Spending her day-job as an architect, CBA allows Lani to touch a different part of her passion, allowing her to do so much more in the musical world to be effective – aside from just designing community media centers.
Chatting with Lani amid the hustle and bustle of the holiday season, she shares her love for bluegrass and her hopes for the California Bluegrass Association.
- The Bluegrass Standard (BGS): How do you feel bluegrass music resonates with fans?
Lani Way (LW): I think that it’s so wonderful. It’s growing and changing, and we’ve been watching it resonate with a greater view of people. The broader definition of bluegrass today is that in bluegrass, the people playing bluegrass are listening to bluegrass.

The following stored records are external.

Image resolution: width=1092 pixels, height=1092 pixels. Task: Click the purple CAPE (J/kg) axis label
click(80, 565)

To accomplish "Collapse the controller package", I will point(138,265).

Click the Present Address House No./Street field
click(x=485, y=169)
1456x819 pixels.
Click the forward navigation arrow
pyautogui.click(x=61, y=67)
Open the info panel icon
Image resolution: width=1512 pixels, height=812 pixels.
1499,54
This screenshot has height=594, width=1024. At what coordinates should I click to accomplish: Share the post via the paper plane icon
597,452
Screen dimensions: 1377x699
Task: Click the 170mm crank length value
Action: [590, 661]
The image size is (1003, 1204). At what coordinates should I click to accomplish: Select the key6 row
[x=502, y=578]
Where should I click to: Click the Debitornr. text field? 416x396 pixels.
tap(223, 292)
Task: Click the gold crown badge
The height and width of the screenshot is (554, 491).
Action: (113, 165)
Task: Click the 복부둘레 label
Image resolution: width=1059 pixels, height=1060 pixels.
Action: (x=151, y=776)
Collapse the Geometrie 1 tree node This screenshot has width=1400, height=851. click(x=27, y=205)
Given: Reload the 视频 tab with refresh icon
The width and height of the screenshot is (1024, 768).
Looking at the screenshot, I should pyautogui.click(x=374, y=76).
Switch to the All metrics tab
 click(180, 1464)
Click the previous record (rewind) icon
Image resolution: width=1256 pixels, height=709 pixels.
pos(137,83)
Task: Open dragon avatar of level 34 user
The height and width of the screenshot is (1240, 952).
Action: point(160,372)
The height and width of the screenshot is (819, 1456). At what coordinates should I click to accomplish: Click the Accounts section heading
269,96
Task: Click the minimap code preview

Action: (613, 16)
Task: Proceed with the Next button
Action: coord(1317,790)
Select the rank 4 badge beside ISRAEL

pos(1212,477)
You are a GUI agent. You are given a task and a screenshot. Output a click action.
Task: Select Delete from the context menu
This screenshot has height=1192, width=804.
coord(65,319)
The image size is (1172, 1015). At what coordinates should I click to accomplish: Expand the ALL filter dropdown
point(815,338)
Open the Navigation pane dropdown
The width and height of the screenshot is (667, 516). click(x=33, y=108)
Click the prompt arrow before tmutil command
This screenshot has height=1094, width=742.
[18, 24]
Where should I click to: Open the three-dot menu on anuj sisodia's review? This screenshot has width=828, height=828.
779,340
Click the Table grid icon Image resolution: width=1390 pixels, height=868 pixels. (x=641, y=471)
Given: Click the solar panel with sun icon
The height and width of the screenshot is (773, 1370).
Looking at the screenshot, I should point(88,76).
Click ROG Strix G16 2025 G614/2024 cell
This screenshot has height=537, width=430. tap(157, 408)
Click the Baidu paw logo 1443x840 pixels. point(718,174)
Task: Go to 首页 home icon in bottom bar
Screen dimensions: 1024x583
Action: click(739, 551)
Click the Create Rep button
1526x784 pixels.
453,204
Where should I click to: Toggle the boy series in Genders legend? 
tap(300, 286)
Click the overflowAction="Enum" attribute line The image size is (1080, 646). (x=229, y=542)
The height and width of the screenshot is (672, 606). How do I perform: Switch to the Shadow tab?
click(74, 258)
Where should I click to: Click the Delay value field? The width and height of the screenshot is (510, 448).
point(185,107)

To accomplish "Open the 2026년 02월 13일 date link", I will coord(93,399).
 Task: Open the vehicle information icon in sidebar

- BGS: What got you involved in the California Bluegrass Association?
LW: I’ve just been around for a long time, and I’ve been reaping the benefits of CBA. My daughter going off to college allowed me to have time. Starting the diversity committee has been important. If bluegrass is going to be loved as an art form, we need to expand it. We need to make people included, and that will allow bluegrass to have more listeners and fans. We have to open our doors to a diverse population and provide a safe space for all to participate in the music. We need to promise to listen and learn and improve. That’s one of the things I wanted to bring to bluegrass.
I may even be one of the first non-Caucasion board members in the CBA. In the 1980s when I attended my first bluegrass festival, it was even less diverse than now. I had a moment to pause, wondering if I was okay and welcome. Of course, I was, but I don’t want people to have to wonder. I think being more proactive will bring more fans into the community. There are people more talented than I am that can help make that happen. Bluegrass Pride grew out of the CBA before they were on their own as well.
Along with CBA, I was first asked to join the IBMA host team. With IBMA, I get to see the bluegrass world at large. Last year, I became coordinator after Lucy Smith retired. In the past, we would rent a suite and have a party. It was a wonderful place to gather and listen to acoustic music. There were intimate sessions, jamming with others. It became so crowded that it became unsafe for us and the hotel where we hosted it. Last year, it was moved to a ballroom, and it went really well. Everyone could see and hear. We were even able to be on the convention floor for the first time, and people were still saying they didn’t know bluegrass was a thing in California. I’ve even talked to Keith with The Bluegrass Standard about combining showcase days at IBMA. IBMA is rewarding, and I love to see it in the industry at a larger level.
- BGS: What about bluegrass music moves you?
LW: I think maybe now it’s because I know the people and their stories in a deeper way. It feels like a deeper community. I feel like I know who they are, even if I don’t know them personally. It feels so reachable. It soothes my soul to see people grow and change. For the first time, I’ve had the opportunity to watch people grow in their music. I watched Molly Tuttle sing her first song and many others like Crying Uncle. I feel like we literally watch families grow up in bluegrass music. It feels like a bluegrass family.
- BGS: Who are you listening to these days?
LW: At the moment, I’m listening to Jake Blount, Justin Hiltner, and Molly Tuttle. I really enjoy listening to people with diverse backgrounds.
- BGS: As a woman, what has been your biggest career accomplishments?
LW: In that way, I think I’m at the beginning. There are people out there that have been in the industry for years that are really pushing things forward. There are smart, brilliant women that mentor me. I have a lot to learn from some of the young people in the industry and those that have been around for a while.
- BGS: What is your goal in the music industry and with CBA?
LW: I want to grow the music and performers. We at CBA are also working on diversity in the music and the performers. I believe that will help us grow the music even more.